**ABOUT THIS TASK**
Among the records that follow, count the lines with the string "selector"; report only that count.

++++ RECORDS FOR PROCESSING

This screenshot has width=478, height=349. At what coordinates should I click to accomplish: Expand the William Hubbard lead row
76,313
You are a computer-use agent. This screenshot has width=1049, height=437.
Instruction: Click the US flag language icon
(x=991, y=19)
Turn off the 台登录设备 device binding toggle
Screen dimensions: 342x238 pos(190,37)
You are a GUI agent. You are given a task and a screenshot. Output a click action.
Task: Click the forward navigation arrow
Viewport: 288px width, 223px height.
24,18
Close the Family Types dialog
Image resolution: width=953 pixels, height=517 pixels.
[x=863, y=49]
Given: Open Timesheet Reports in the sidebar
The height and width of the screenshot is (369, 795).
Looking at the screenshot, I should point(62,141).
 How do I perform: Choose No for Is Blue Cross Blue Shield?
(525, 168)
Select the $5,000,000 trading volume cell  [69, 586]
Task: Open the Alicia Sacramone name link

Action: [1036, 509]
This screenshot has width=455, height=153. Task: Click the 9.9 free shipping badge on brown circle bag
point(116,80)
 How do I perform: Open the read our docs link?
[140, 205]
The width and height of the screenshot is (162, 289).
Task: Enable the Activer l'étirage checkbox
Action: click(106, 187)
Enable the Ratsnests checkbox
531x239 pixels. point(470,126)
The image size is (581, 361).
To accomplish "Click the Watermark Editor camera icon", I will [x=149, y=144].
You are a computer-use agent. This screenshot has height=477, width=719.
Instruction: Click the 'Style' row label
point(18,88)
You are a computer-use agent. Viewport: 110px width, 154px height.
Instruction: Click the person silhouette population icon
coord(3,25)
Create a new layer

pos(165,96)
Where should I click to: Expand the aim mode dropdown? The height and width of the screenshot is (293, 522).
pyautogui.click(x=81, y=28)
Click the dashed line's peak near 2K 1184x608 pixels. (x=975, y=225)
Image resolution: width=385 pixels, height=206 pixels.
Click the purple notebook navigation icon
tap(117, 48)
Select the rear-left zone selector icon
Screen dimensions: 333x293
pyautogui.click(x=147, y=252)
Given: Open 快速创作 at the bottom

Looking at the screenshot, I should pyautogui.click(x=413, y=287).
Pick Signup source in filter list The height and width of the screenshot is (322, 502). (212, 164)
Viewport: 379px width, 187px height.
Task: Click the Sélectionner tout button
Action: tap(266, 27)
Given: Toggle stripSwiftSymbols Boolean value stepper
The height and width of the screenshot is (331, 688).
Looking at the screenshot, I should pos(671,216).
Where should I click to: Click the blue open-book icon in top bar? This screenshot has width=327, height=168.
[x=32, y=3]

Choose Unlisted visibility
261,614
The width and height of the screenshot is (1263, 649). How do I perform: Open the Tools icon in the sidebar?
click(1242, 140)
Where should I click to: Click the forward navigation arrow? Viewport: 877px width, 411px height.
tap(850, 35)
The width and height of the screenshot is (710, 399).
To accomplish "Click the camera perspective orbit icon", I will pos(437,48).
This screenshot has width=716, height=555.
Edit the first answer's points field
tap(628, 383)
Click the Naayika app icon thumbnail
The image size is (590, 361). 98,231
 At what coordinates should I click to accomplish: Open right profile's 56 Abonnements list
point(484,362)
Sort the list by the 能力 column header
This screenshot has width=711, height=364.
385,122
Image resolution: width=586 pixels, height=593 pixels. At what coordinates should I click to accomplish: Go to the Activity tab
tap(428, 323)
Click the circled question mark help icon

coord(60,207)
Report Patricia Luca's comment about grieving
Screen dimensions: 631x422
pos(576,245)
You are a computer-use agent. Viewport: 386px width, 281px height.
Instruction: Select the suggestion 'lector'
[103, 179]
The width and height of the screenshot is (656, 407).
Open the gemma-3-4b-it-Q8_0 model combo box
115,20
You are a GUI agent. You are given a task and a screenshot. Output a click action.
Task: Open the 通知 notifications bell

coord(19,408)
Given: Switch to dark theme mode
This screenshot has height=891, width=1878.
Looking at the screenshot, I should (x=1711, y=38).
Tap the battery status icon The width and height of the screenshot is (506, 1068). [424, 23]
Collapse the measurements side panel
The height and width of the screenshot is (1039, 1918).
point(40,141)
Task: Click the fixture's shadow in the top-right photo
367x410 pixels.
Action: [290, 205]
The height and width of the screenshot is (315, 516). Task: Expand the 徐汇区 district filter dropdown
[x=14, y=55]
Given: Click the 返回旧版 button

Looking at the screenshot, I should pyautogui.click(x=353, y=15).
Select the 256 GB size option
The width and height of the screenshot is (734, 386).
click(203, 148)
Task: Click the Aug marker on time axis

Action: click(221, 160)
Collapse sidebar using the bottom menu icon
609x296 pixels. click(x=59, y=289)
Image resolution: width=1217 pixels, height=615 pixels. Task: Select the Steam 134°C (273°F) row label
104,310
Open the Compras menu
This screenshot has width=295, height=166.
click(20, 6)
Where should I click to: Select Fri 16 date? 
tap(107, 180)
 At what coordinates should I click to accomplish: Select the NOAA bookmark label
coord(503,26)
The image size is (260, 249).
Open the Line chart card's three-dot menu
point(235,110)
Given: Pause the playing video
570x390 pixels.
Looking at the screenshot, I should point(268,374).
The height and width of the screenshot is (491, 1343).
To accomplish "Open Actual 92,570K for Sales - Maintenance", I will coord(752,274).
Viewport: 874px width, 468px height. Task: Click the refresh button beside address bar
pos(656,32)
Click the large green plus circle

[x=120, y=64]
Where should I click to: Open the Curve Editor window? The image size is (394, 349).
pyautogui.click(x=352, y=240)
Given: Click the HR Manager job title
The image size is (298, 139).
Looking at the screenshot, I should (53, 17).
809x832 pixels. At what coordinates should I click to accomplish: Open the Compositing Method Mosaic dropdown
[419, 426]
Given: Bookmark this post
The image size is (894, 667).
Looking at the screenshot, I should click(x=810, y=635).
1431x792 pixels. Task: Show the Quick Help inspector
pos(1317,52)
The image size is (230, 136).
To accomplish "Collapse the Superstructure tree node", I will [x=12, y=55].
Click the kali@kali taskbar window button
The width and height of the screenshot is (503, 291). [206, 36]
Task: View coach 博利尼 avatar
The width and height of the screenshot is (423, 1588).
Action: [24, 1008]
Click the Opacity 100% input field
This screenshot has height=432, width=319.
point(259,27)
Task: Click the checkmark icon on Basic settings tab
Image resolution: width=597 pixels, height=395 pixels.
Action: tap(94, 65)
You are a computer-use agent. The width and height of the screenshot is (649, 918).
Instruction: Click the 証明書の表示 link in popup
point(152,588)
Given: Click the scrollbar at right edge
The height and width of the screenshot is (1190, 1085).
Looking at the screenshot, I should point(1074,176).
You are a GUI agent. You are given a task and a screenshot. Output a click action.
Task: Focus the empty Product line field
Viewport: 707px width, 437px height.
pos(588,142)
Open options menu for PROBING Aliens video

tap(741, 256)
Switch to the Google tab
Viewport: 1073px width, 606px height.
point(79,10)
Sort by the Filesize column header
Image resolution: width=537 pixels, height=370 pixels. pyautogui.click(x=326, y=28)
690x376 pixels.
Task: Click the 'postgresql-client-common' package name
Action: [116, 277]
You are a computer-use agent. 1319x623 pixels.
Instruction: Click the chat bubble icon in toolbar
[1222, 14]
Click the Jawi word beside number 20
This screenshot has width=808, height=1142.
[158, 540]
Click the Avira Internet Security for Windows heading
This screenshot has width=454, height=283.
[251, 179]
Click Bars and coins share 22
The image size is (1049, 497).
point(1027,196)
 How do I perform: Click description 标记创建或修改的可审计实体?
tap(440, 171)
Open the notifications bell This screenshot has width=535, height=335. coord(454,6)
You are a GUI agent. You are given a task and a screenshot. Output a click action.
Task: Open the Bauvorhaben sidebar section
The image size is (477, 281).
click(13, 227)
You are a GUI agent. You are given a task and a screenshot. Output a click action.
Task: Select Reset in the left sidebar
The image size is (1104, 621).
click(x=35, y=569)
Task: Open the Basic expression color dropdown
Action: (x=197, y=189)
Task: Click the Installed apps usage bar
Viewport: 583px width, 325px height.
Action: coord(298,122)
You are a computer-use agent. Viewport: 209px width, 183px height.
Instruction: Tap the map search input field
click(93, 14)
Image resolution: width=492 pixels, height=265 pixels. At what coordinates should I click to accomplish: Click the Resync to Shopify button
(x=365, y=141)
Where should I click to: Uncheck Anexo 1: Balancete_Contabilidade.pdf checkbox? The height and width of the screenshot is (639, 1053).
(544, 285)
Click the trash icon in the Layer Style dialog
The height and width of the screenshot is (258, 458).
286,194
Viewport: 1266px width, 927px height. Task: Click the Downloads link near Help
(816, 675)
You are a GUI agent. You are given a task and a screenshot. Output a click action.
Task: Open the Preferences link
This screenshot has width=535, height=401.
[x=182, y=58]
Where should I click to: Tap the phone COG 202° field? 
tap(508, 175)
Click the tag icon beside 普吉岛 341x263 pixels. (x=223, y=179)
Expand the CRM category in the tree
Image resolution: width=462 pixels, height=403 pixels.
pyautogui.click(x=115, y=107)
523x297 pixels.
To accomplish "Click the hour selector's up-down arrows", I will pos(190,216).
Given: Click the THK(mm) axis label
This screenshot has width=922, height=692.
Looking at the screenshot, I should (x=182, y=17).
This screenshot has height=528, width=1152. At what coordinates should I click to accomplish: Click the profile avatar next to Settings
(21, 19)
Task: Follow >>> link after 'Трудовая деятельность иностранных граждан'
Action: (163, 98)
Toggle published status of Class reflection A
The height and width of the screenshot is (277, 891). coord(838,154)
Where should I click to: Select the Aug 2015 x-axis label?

++++++++

**EXERCISE RESPONSE**
2